/---

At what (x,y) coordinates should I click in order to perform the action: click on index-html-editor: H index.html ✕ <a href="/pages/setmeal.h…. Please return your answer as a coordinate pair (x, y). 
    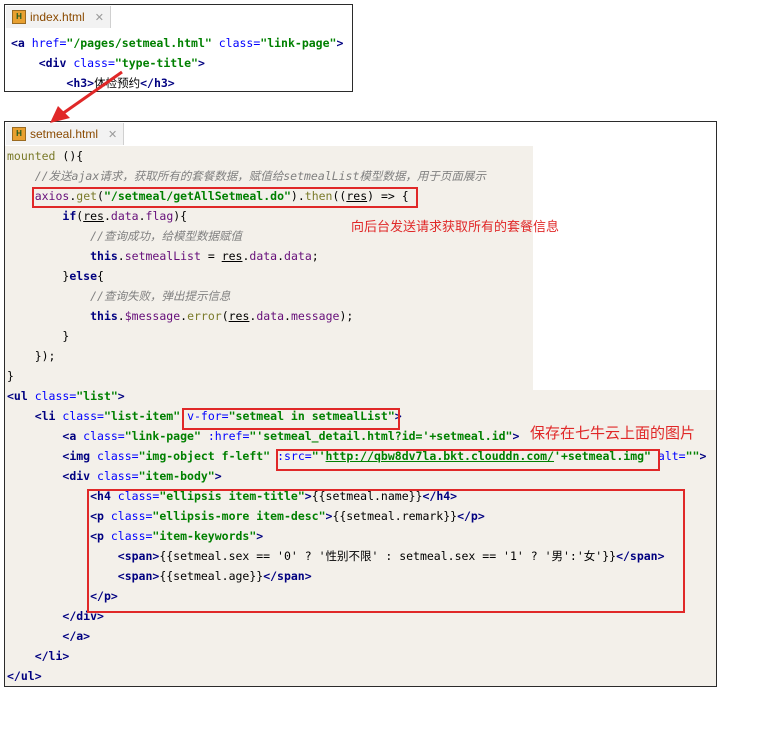
    Looking at the image, I should click on (178, 48).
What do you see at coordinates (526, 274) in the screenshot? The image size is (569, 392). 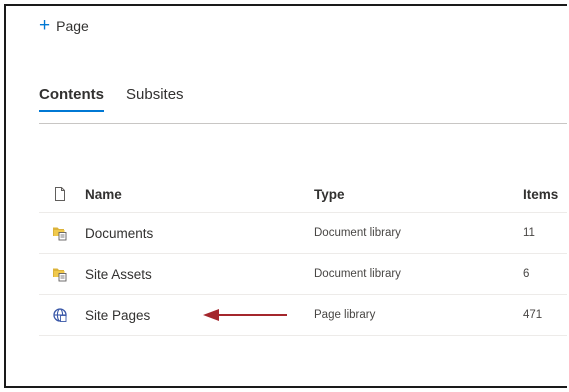 I see `row-items-count: 6` at bounding box center [526, 274].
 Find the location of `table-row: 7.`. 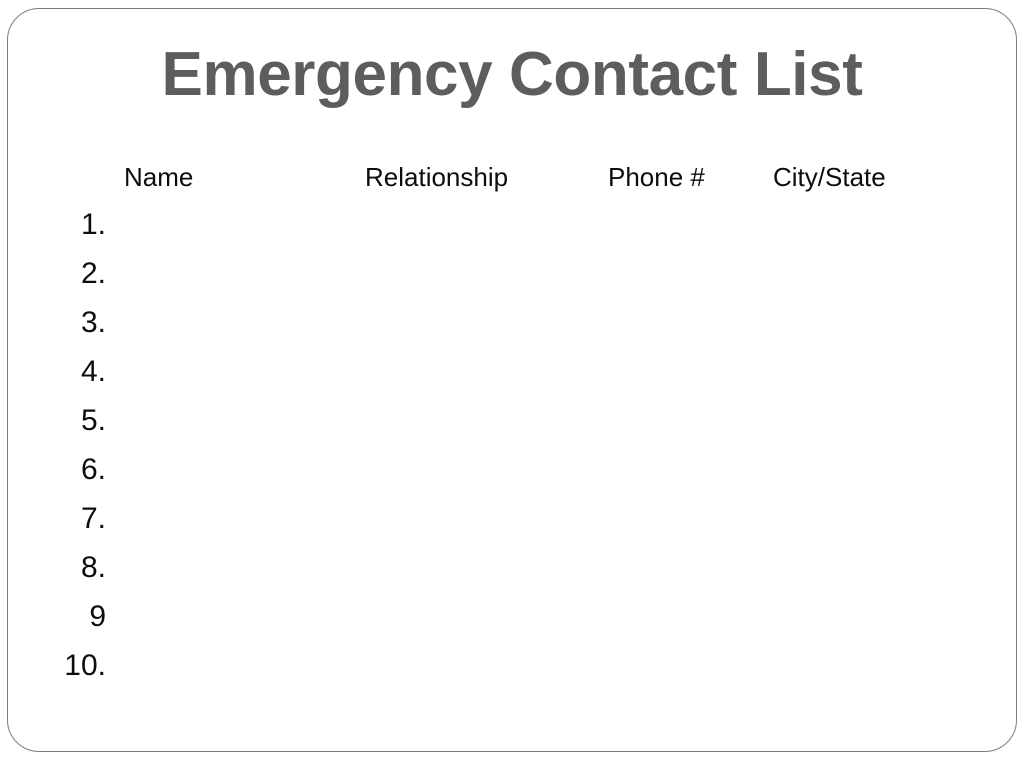

table-row: 7. is located at coordinates (512, 524).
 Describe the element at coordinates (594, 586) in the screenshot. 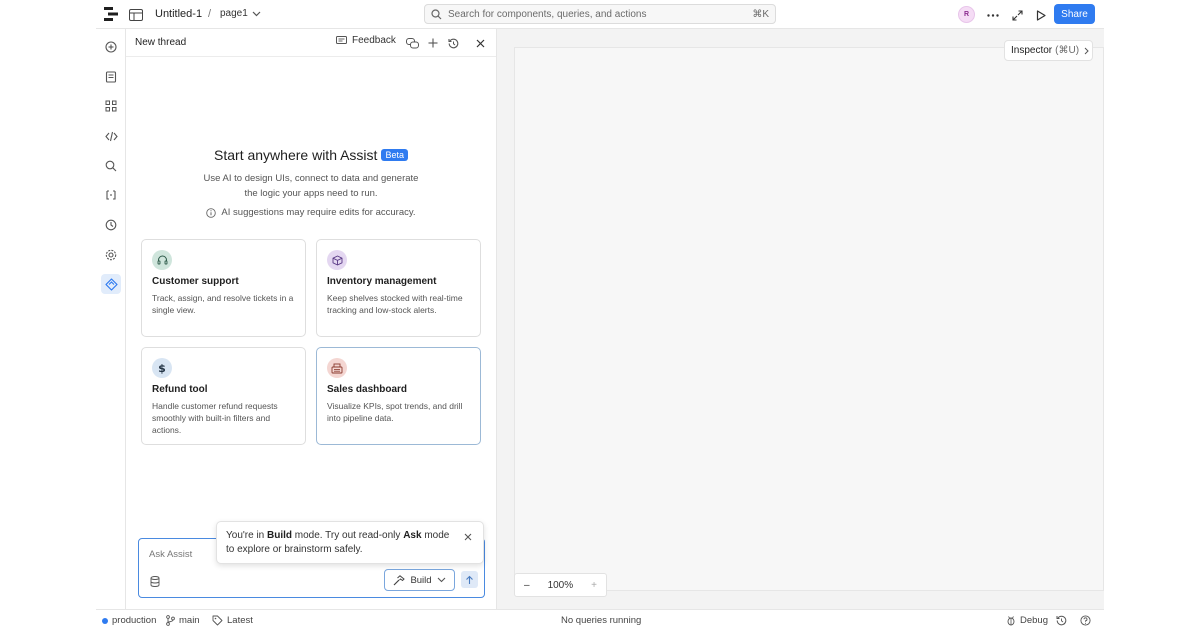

\---

Problem details:
Rewrite everything from the line containing "Find the location" down to the end of the listing, swapping "Describe" for "Identify" and leaving everything else unchanged. Leave the pictures out of your answer.

Answer to the exercise:
 Find the location of `table-row: 7.`. 

table-row: 7. is located at coordinates (512, 524).
 Identify the element at coordinates (594, 586) in the screenshot. 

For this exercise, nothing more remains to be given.